====== Extracted information
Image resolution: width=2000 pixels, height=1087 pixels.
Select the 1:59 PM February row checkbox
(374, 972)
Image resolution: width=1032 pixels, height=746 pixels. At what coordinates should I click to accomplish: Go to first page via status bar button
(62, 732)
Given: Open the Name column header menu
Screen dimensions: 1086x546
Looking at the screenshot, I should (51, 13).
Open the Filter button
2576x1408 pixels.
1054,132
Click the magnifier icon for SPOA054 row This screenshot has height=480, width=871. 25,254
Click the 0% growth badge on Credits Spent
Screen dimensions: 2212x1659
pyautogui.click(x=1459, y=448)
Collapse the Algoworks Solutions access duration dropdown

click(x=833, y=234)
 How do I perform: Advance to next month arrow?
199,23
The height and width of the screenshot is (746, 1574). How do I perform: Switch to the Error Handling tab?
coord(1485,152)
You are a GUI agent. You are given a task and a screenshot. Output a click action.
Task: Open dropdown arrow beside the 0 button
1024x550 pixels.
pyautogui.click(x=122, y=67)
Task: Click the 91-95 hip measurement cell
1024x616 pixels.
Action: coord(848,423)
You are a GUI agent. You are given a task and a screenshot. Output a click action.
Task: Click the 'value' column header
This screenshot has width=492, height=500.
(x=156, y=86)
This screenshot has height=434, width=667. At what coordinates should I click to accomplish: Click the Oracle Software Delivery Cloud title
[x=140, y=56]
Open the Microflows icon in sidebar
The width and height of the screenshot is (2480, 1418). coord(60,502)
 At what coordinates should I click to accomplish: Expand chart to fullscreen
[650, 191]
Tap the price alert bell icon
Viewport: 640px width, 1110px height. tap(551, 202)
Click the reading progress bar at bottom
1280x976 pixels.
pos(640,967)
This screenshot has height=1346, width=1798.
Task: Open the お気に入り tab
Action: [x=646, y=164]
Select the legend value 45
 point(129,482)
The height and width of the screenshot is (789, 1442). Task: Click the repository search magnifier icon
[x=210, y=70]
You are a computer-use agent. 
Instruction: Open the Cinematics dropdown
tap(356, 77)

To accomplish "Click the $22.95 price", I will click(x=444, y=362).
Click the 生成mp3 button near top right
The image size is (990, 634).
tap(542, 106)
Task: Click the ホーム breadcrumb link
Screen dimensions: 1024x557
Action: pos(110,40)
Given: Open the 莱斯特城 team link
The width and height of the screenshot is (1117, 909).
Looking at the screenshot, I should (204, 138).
============
Task: Format the rows from the very first line down to and including the line containing "pyautogui.click(x=122, y=67)" as a JSON list of strings, one string per line and no blank lines.

Exercise solution:
[
  "Image resolution: width=2000 pixels, height=1087 pixels.",
  "Select the 1:59 PM February row checkbox",
  "(374, 972)",
  "Image resolution: width=1032 pixels, height=746 pixels. At what coordinates should I click to accomplish: Go to first page via status bar button",
  "(62, 732)",
  "Given: Open the Name column header menu",
  "Screen dimensions: 1086x546",
  "Looking at the screenshot, I should (51, 13).",
  "Open the Filter button",
  "2576x1408 pixels.",
  "1054,132",
  "Click the magnifier icon for SPOA054 row This screenshot has height=480, width=871. 25,254",
  "Click the 0% growth badge on Credits Spent",
  "Screen dimensions: 2212x1659",
  "pyautogui.click(x=1459, y=448)",
  "Collapse the Algoworks Solutions access duration dropdown",
  "click(x=833, y=234)",
  " How do I perform: Advance to next month arrow?",
  "199,23",
  "The height and width of the screenshot is (746, 1574). How do I perform: Switch to the Error Handling tab?",
  "coord(1485,152)",
  "You are a GUI agent. You are given a task and a screenshot. Output a click action.",
  "Task: Open dropdown arrow beside the 0 button",
  "1024x550 pixels.",
  "pyautogui.click(x=122, y=67)"
]